Exercise requirements » All lines up to and including the one that contains "Open three-dot menu" are to be transcribed exactly, starting from the first line of the records.

━━━━━━━━━━━━━━━━━━━━━━━━━━━━━━

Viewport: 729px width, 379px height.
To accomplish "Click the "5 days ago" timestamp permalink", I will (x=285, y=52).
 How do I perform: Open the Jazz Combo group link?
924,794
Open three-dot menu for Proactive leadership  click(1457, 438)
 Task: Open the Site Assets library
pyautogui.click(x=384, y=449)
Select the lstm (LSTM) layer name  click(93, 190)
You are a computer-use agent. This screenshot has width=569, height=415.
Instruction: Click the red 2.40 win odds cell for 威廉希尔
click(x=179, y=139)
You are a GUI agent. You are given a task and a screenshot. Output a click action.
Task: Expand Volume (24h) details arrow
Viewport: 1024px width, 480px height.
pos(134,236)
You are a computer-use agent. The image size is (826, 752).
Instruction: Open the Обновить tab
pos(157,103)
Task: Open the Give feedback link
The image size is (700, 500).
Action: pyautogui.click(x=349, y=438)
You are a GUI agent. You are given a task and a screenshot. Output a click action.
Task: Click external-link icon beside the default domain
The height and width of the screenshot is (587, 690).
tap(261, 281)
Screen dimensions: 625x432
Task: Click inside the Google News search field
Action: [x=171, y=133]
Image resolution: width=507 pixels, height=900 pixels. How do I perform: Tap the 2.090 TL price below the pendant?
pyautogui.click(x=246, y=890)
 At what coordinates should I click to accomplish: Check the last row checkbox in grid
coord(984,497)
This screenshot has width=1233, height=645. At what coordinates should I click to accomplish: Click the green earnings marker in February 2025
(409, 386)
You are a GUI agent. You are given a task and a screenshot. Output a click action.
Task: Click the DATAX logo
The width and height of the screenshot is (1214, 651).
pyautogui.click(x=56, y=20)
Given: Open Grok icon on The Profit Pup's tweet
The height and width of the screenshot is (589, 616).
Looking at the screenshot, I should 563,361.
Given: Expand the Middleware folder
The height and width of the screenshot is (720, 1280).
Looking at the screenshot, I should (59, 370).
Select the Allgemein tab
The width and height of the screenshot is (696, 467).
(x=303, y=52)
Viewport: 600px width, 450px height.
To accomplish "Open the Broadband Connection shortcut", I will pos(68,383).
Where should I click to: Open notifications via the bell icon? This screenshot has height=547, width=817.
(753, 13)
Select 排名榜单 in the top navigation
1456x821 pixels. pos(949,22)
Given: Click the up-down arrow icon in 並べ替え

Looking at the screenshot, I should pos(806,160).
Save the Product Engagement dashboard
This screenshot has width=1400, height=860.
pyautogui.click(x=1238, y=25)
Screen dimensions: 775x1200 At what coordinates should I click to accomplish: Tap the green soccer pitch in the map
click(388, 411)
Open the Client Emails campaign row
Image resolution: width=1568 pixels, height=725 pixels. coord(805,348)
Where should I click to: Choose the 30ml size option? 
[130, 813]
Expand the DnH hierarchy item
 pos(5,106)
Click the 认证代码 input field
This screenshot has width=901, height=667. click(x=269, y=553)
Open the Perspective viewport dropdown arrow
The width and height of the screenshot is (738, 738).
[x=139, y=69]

━━━━━━━━━━━━━━━━━━━━━━━━━━━━━━

Response area »
Viewport: 729px width, 379px height.
To accomplish "Click the "5 days ago" timestamp permalink", I will (x=285, y=52).
 How do I perform: Open the Jazz Combo group link?
924,794
Open three-dot menu for Proactive leadership  click(1457, 438)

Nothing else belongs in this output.